Given problem:
Could you put the lines below into a Markdown table with a "Row" column numbering each line and a "Text" column holding the line itself, leaving out the blank ones?

Record excerpts:
↓↓↓
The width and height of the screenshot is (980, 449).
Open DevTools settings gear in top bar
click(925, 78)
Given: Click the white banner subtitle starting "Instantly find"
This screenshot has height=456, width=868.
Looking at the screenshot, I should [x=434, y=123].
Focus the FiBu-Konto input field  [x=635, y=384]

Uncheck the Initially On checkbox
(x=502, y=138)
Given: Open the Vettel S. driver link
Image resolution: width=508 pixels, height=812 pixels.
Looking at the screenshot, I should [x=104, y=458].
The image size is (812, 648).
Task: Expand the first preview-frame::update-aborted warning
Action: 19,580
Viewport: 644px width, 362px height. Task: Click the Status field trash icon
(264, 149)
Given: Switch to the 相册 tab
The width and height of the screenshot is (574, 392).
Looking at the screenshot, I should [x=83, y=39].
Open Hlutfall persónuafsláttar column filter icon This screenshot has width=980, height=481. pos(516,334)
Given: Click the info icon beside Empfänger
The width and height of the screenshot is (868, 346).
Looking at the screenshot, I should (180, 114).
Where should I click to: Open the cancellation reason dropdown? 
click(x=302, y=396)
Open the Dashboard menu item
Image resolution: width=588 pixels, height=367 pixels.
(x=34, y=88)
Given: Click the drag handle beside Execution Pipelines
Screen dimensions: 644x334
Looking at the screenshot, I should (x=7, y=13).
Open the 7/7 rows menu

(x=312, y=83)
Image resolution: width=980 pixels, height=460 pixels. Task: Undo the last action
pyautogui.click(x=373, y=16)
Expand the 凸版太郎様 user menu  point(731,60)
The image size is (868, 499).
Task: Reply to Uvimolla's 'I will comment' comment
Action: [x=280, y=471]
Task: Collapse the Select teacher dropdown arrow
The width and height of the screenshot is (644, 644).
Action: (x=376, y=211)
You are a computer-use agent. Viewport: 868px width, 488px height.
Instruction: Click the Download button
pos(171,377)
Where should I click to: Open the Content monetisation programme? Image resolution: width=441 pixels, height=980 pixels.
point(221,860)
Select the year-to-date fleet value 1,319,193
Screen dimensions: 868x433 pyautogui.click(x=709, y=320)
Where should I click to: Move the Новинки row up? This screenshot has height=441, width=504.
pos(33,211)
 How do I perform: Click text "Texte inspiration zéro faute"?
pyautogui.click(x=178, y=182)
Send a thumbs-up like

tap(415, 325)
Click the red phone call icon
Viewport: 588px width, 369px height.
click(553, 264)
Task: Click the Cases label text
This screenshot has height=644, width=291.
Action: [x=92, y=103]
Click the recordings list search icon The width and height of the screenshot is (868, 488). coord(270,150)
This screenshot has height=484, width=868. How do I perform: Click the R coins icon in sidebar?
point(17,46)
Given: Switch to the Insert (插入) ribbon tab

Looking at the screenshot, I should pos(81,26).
↑↑↑
Answer for this exercise:
| Row | Text |
|---|---|
| 1 | The width and height of the screenshot is (980, 449). |
| 2 | Open DevTools settings gear in top bar |
| 3 | click(925, 78) |
| 4 | Given: Click the white banner subtitle starting "Instantly find" |
| 5 | This screenshot has height=456, width=868. |
| 6 | Looking at the screenshot, I should [x=434, y=123]. |
| 7 | Focus the FiBu-Konto input field  [x=635, y=384] |
| 8 | Uncheck the Initially On checkbox |
| 9 | (x=502, y=138) |
| 10 | Given: Open the Vettel S. driver link |
| 11 | Image resolution: width=508 pixels, height=812 pixels. |
| 12 | Looking at the screenshot, I should [x=104, y=458]. |
| 13 | The image size is (812, 648). |
| 14 | Task: Expand the first preview-frame::update-aborted warning |
| 15 | Action: 19,580 |
| 16 | Viewport: 644px width, 362px height. Task: Click the Status field trash icon |
| 17 | (264, 149) |
| 18 | Given: Switch to the 相册 tab |
| 19 | The width and height of the screenshot is (574, 392). |
| 20 | Looking at the screenshot, I should [x=83, y=39]. |
| 21 | Open Hlutfall persónuafsláttar column filter icon This screenshot has width=980, height=481. pos(516,334) |
| 22 | Given: Click the info icon beside Empfänger |
| 23 | The width and height of the screenshot is (868, 346). |
| 24 | Looking at the screenshot, I should (180, 114). |
| 25 | Where should I click to: Open the cancellation reason dropdown?  |
| 26 | click(x=302, y=396) |
| 27 | Open the Dashboard menu item |
| 28 | Image resolution: width=588 pixels, height=367 pixels. |
| 29 | (x=34, y=88) |
| 30 | Given: Click the drag handle beside Execution Pipelines |
| 31 | Screen dimensions: 644x334 |
| 32 | Looking at the screenshot, I should (x=7, y=13). |
| 33 | Open the 7/7 rows menu |
| 34 | (x=312, y=83) |
| 35 | Image resolution: width=980 pixels, height=460 pixels. Task: Undo the last action |
| 36 | pyautogui.click(x=373, y=16) |
| 37 | Expand the 凸版太郎様 user menu  point(731,60) |
| 38 | The image size is (868, 499). |
| 39 | Task: Reply to Uvimolla's 'I will comment' comment |
| 40 | Action: [x=280, y=471] |
| 41 | Task: Collapse the Select teacher dropdown arrow |
| 42 | The width and height of the screenshot is (644, 644). |
| 43 | Action: (x=376, y=211) |
| 44 | You are a computer-use agent. Viewport: 868px width, 488px height. |
| 45 | Instruction: Click the Download button |
| 46 | pos(171,377) |
| 47 | Where should I click to: Open the Content monetisation programme? Image resolution: width=441 pixels, height=980 pixels. |
| 48 | point(221,860) |
| 49 | Select the year-to-date fleet value 1,319,193 |
| 50 | Screen dimensions: 868x433 pyautogui.click(x=709, y=320) |
| 51 | Where should I click to: Move the Новинки row up? This screenshot has height=441, width=504. |
| 52 | pos(33,211) |
| 53 |  How do I perform: Click text "Texte inspiration zéro faute"? |
| 54 | pyautogui.click(x=178, y=182) |
| 55 | Send a thumbs-up like |
| 56 | tap(415, 325) |
| 57 | Click the red phone call icon |
| 58 | Viewport: 588px width, 369px height. |
| 59 | click(553, 264) |
| 60 | Task: Click the Cases label text |
| 61 | This screenshot has height=644, width=291. |
| 62 | Action: [x=92, y=103] |
| 63 | Click the recordings list search icon The width and height of the screenshot is (868, 488). coord(270,150) |
| 64 | This screenshot has height=484, width=868. How do I perform: Click the R coins icon in sidebar? |
| 65 | point(17,46) |
| 66 | Given: Switch to the Insert (插入) ribbon tab |
| 67 | Looking at the screenshot, I should pos(81,26). |